While recent advances in spatially resolved “omics” are revolutionizing the exploration of tissue complexity, most available solutions remain focused solely on detecting RNA molecules. However, studies have shown that the half-life of RNA can vary from 40 minutes to 9 hours, meaning that transcriptomic profiling does not directly reflect the transcriptional state of the cell at the time of measurement. Moreover, by definition, transcriptomic analyses can only capture reads from expressed genes, and cannot distinguish between repressed genes and genes maintained in a transcriptionally permissive state, as both appear transcriptionally inactive.
Chromatin immunoprecipitation strategies (using antibodies to capture DNA-associated proteins) to detect histone modifications (proteins that compact DNA) across the genome have become the gold standard for assessing transcriptional regulation at a given time point in samples.
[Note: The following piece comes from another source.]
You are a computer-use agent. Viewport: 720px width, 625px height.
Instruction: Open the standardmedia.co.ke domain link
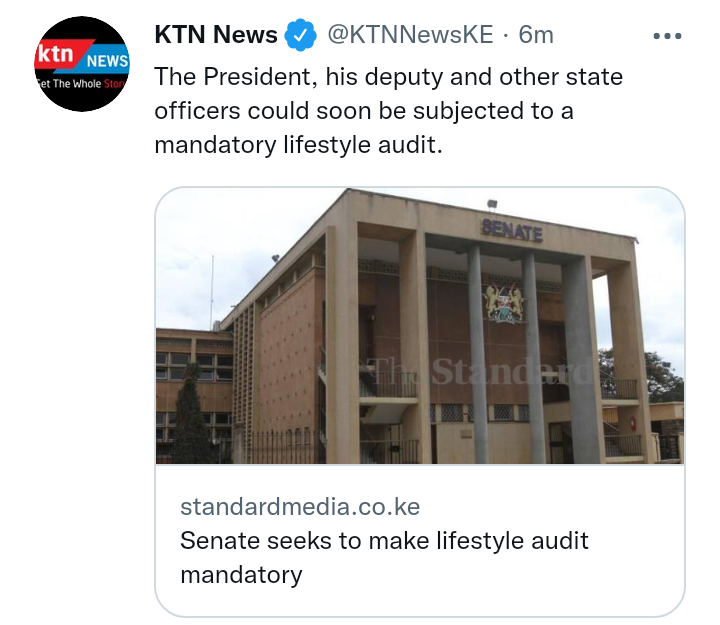click(300, 507)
More recently, the enzymatic variant known as “Cut&Tag” has increased sensitivity by reducing the number of required cells from several million to just a few thousand, and even down to the single-cell level. This makes it possible to identify histones carrying modifications associated with transcriptional regulation.
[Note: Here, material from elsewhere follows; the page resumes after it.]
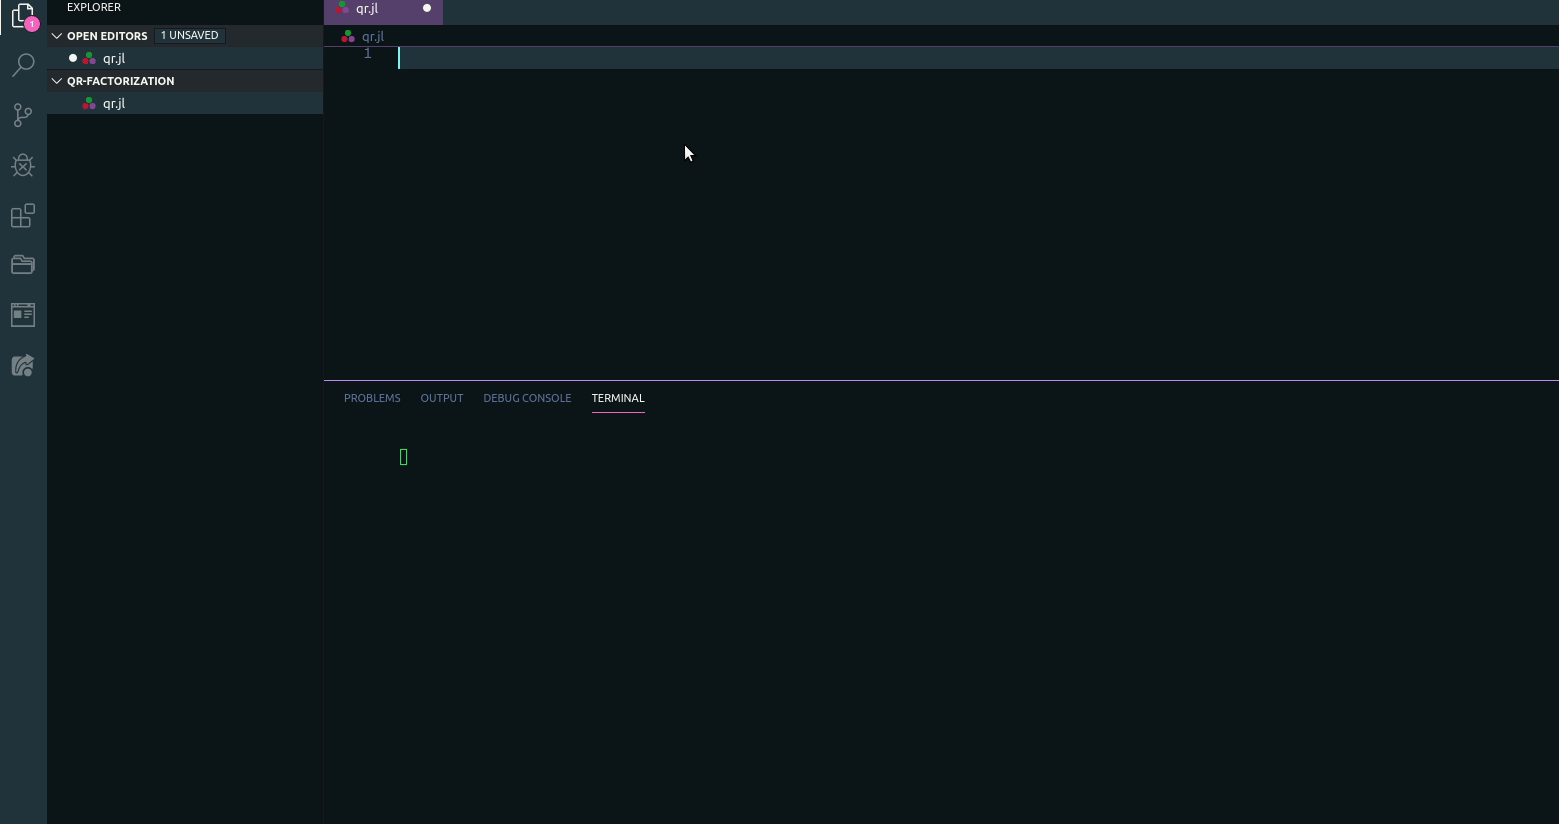Image resolution: width=1559 pixels, height=824 pixels.
Task: Click the 1 UNSAVED badge in Open Editors
Action: tap(189, 35)

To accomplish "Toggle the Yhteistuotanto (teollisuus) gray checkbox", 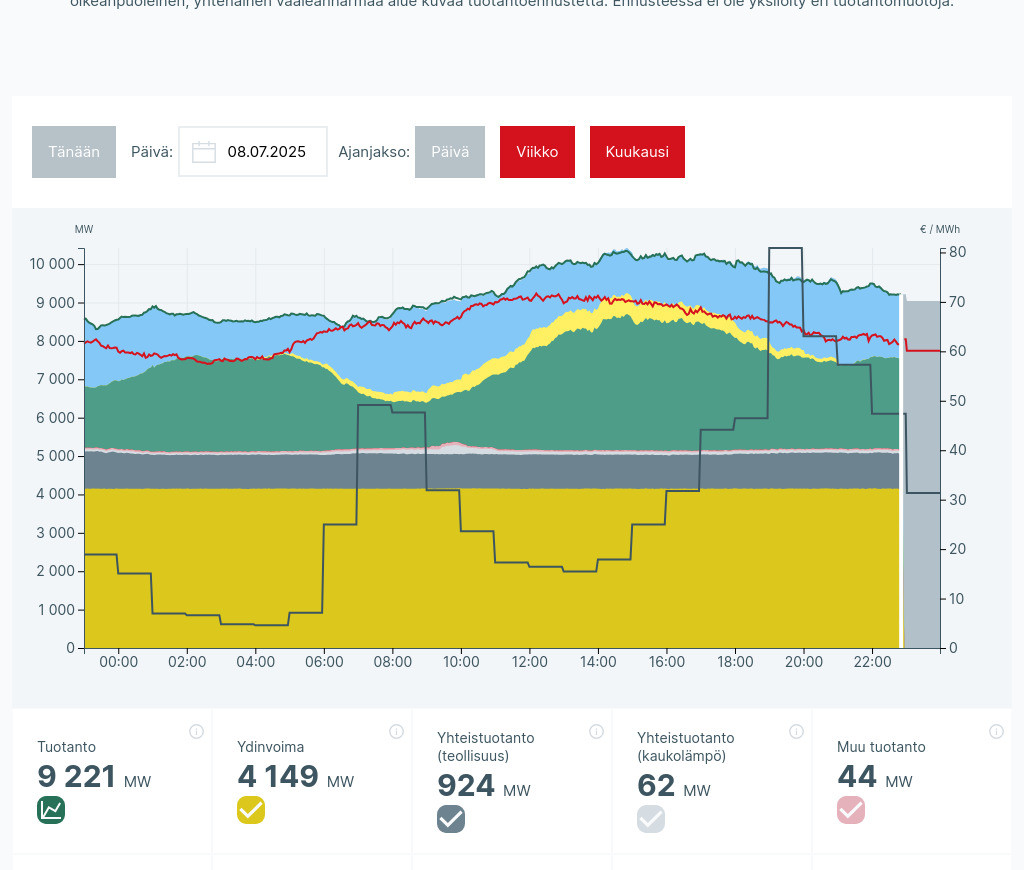I will [x=451, y=819].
Researchers at Genoscope have developed a new method to spatially identify histone modification signatures using a DNA chip with unique molecular barcodes at a resolution of 100 micrometers. This technology, based on the use of the recombinant protein PA-Tn5, enables chromatin cleavage and immobilization through the creation of a covalent bridge with the chip’s DNA probes. The team validated this approach in adult mouse brains, frozen mouse embryos, and decalcified bone tissue preserved in paraffin blocks (FFPE)—a condition in which RNA is poorly preserved, particularly following decalcification procedures.
An initial technology was developed by a team at Yale University in the United States to map histone modifications on tissue sections using 20-micron microfluidic channels (Deng et al., Science 2022). Although the method developed at Genoscope does not achieve the same resolution, the flexibility of manufacturing DNA chips covering customized surfaces at low cost—thanks to the combinatorial number of required probes—makes it highly effective for analyzing large numbers of tissue sections, including samples of considerable size.
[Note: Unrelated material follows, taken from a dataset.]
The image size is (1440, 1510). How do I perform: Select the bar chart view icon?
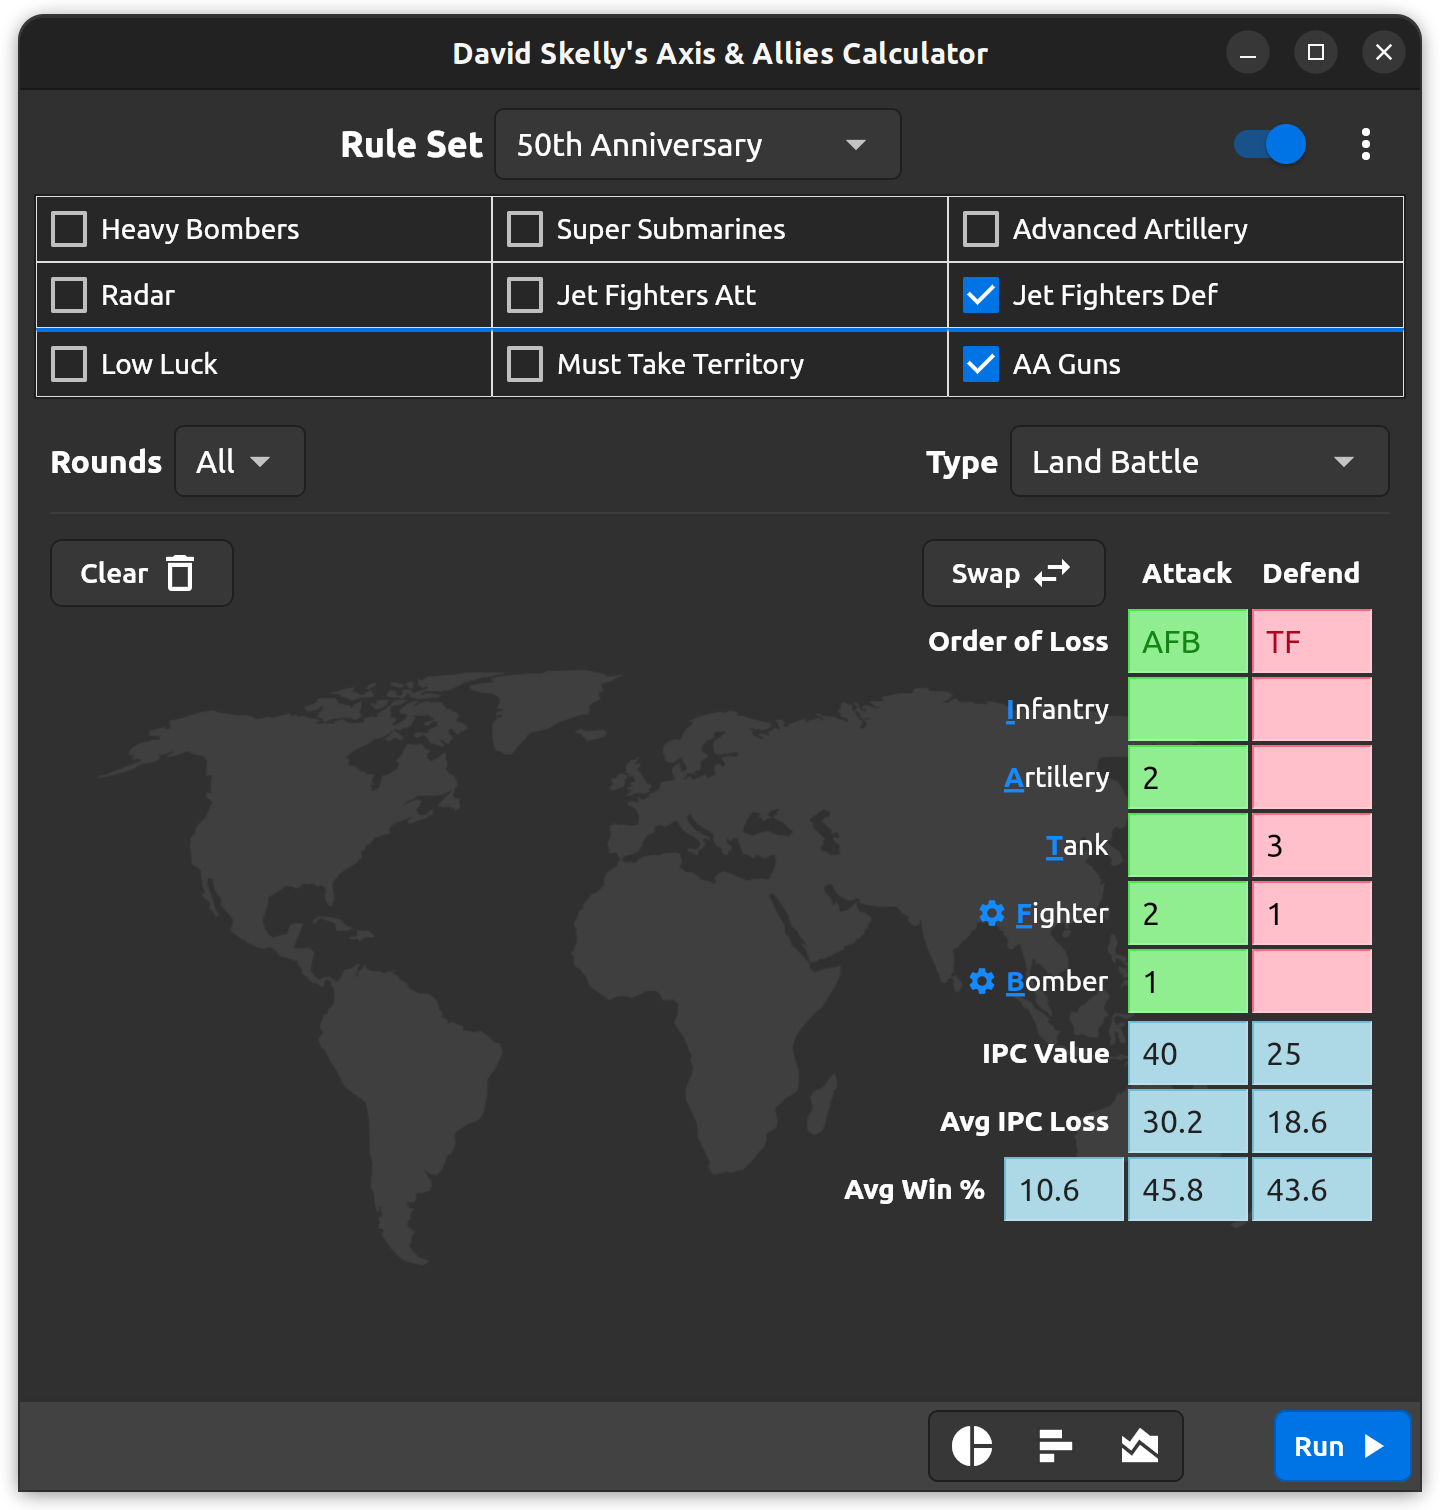point(1056,1446)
In this study, published in Genome Research, the Genoscope team also emphasized the importance of collecting consecutive tissue sections to acquire distinct histone modification signatures, which can then be combined to reveal chromatin state profiles and compared in a spatial context. This strategy is expected to gain power in the coming years as sequencing costs continue to decrease, enabling the collection of multiple consecutive sections to reconstruct volumetric views of chromatin state signatures that govern tissue architecture.